__THE TASK__
Write out every entry below word for word, leaving nothing out.
RECORDS SUPPLIED: Begin
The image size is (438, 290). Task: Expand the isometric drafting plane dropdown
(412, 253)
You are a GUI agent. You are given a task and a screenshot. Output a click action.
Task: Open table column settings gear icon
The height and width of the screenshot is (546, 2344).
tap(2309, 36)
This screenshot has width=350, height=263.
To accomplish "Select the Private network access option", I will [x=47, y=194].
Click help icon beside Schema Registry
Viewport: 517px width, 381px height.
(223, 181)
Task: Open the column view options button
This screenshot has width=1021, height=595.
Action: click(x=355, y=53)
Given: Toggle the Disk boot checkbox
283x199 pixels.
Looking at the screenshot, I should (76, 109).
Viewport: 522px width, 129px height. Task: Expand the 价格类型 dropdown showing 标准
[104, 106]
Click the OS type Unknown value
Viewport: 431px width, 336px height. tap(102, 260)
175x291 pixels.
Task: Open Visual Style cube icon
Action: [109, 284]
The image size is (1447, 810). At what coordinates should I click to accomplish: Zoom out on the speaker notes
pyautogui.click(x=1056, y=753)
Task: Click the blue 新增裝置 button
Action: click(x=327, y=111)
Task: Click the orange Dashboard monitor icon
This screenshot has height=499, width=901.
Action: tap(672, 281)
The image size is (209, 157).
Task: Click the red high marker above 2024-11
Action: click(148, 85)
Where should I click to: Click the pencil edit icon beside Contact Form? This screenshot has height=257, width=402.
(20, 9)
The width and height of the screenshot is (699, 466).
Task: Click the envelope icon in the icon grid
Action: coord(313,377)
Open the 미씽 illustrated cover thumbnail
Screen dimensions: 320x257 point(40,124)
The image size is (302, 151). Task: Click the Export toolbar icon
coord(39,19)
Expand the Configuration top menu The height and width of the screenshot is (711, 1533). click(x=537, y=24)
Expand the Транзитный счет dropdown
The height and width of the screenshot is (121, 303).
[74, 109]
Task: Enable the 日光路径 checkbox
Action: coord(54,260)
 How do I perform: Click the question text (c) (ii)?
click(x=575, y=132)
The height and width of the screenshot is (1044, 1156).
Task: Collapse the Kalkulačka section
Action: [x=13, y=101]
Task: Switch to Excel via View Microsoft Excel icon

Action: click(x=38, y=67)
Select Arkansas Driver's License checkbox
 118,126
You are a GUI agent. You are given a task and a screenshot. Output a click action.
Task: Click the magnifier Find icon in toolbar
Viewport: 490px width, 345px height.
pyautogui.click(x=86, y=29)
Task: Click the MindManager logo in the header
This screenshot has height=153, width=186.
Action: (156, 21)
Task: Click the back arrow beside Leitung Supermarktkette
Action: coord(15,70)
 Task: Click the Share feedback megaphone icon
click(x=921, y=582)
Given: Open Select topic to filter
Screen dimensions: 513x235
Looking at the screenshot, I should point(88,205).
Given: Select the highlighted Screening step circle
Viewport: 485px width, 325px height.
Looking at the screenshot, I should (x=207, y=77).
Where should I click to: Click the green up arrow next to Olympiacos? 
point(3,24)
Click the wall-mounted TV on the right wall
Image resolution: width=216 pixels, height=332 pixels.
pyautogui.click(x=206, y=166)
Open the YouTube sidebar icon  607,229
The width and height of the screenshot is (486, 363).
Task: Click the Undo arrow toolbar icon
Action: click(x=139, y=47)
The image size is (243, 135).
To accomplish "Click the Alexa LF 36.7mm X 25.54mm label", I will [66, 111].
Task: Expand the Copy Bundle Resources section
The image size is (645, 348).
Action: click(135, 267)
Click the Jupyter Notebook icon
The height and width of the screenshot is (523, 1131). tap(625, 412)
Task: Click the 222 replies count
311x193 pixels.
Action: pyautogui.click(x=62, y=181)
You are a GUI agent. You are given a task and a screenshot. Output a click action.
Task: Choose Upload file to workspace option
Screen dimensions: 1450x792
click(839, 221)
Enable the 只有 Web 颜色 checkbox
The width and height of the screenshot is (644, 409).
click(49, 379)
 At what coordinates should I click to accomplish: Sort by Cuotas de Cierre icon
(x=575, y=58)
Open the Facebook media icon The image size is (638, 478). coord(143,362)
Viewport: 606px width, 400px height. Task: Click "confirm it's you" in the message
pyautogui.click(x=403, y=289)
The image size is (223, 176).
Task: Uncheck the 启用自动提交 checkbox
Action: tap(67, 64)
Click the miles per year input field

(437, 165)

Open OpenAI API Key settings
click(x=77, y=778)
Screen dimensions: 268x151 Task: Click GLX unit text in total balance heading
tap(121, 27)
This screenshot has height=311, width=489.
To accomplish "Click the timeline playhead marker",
RECORDS SUPPLIED: End
__PROBLEM SOLUTION__
The image size is (438, 290). Task: Expand the isometric drafting plane dropdown
(412, 253)
You are a GUI agent. You are given a task and a screenshot. Output a click action.
Task: Open table column settings gear icon
The height and width of the screenshot is (546, 2344).
tap(2309, 36)
This screenshot has width=350, height=263.
To accomplish "Select the Private network access option", I will [x=47, y=194].
Click help icon beside Schema Registry
Viewport: 517px width, 381px height.
(223, 181)
Task: Open the column view options button
This screenshot has width=1021, height=595.
Action: click(x=355, y=53)
Given: Toggle the Disk boot checkbox
283x199 pixels.
Looking at the screenshot, I should (76, 109).
Viewport: 522px width, 129px height. Task: Expand the 价格类型 dropdown showing 标准
[104, 106]
Click the OS type Unknown value
Viewport: 431px width, 336px height. tap(102, 260)
175x291 pixels.
Task: Open Visual Style cube icon
Action: [109, 284]
The image size is (1447, 810). At what coordinates should I click to accomplish: Zoom out on the speaker notes
pyautogui.click(x=1056, y=753)
Task: Click the blue 新增裝置 button
Action: click(x=327, y=111)
Task: Click the orange Dashboard monitor icon
This screenshot has height=499, width=901.
Action: tap(672, 281)
The image size is (209, 157).
Task: Click the red high marker above 2024-11
Action: click(148, 85)
Where should I click to: Click the pencil edit icon beside Contact Form? This screenshot has height=257, width=402.
(20, 9)
The width and height of the screenshot is (699, 466).
Task: Click the envelope icon in the icon grid
Action: coord(313,377)
Open the 미씽 illustrated cover thumbnail
Screen dimensions: 320x257 point(40,124)
The image size is (302, 151). Task: Click the Export toolbar icon
coord(39,19)
Expand the Configuration top menu The height and width of the screenshot is (711, 1533). click(x=537, y=24)
Expand the Транзитный счет dropdown
The height and width of the screenshot is (121, 303).
[74, 109]
Task: Enable the 日光路径 checkbox
Action: coord(54,260)
 How do I perform: Click the question text (c) (ii)?
click(x=575, y=132)
The height and width of the screenshot is (1044, 1156).
Task: Collapse the Kalkulačka section
Action: [x=13, y=101]
Task: Switch to Excel via View Microsoft Excel icon

Action: click(x=38, y=67)
Select Arkansas Driver's License checkbox
 118,126
You are a GUI agent. You are given a task and a screenshot. Output a click action.
Task: Click the magnifier Find icon in toolbar
Viewport: 490px width, 345px height.
pyautogui.click(x=86, y=29)
Task: Click the MindManager logo in the header
This screenshot has height=153, width=186.
Action: (156, 21)
Task: Click the back arrow beside Leitung Supermarktkette
Action: coord(15,70)
 Task: Click the Share feedback megaphone icon
click(x=921, y=582)
Given: Open Select topic to filter
Screen dimensions: 513x235
Looking at the screenshot, I should point(88,205).
Given: Select the highlighted Screening step circle
Viewport: 485px width, 325px height.
Looking at the screenshot, I should (x=207, y=77).
Where should I click to: Click the green up arrow next to Olympiacos? 
point(3,24)
Click the wall-mounted TV on the right wall
Image resolution: width=216 pixels, height=332 pixels.
pyautogui.click(x=206, y=166)
Open the YouTube sidebar icon  607,229
The width and height of the screenshot is (486, 363).
Task: Click the Undo arrow toolbar icon
Action: click(x=139, y=47)
The image size is (243, 135).
To accomplish "Click the Alexa LF 36.7mm X 25.54mm label", I will [66, 111].
Task: Expand the Copy Bundle Resources section
The image size is (645, 348).
Action: click(135, 267)
Click the Jupyter Notebook icon
The height and width of the screenshot is (523, 1131). tap(625, 412)
Task: Click the 222 replies count
311x193 pixels.
Action: pyautogui.click(x=62, y=181)
You are a GUI agent. You are given a task and a screenshot. Output a click action.
Task: Choose Upload file to workspace option
Screen dimensions: 1450x792
click(839, 221)
Enable the 只有 Web 颜色 checkbox
The width and height of the screenshot is (644, 409).
click(49, 379)
 At what coordinates should I click to accomplish: Sort by Cuotas de Cierre icon
(x=575, y=58)
Open the Facebook media icon The image size is (638, 478). coord(143,362)
Viewport: 606px width, 400px height. Task: Click "confirm it's you" in the message
pyautogui.click(x=403, y=289)
The image size is (223, 176).
Task: Uncheck the 启用自动提交 checkbox
Action: tap(67, 64)
Click the miles per year input field

(437, 165)

Open OpenAI API Key settings
click(x=77, y=778)
Screen dimensions: 268x151 Task: Click GLX unit text in total balance heading
tap(121, 27)
This screenshot has height=311, width=489.
To accomplish "Click the timeline playhead marker",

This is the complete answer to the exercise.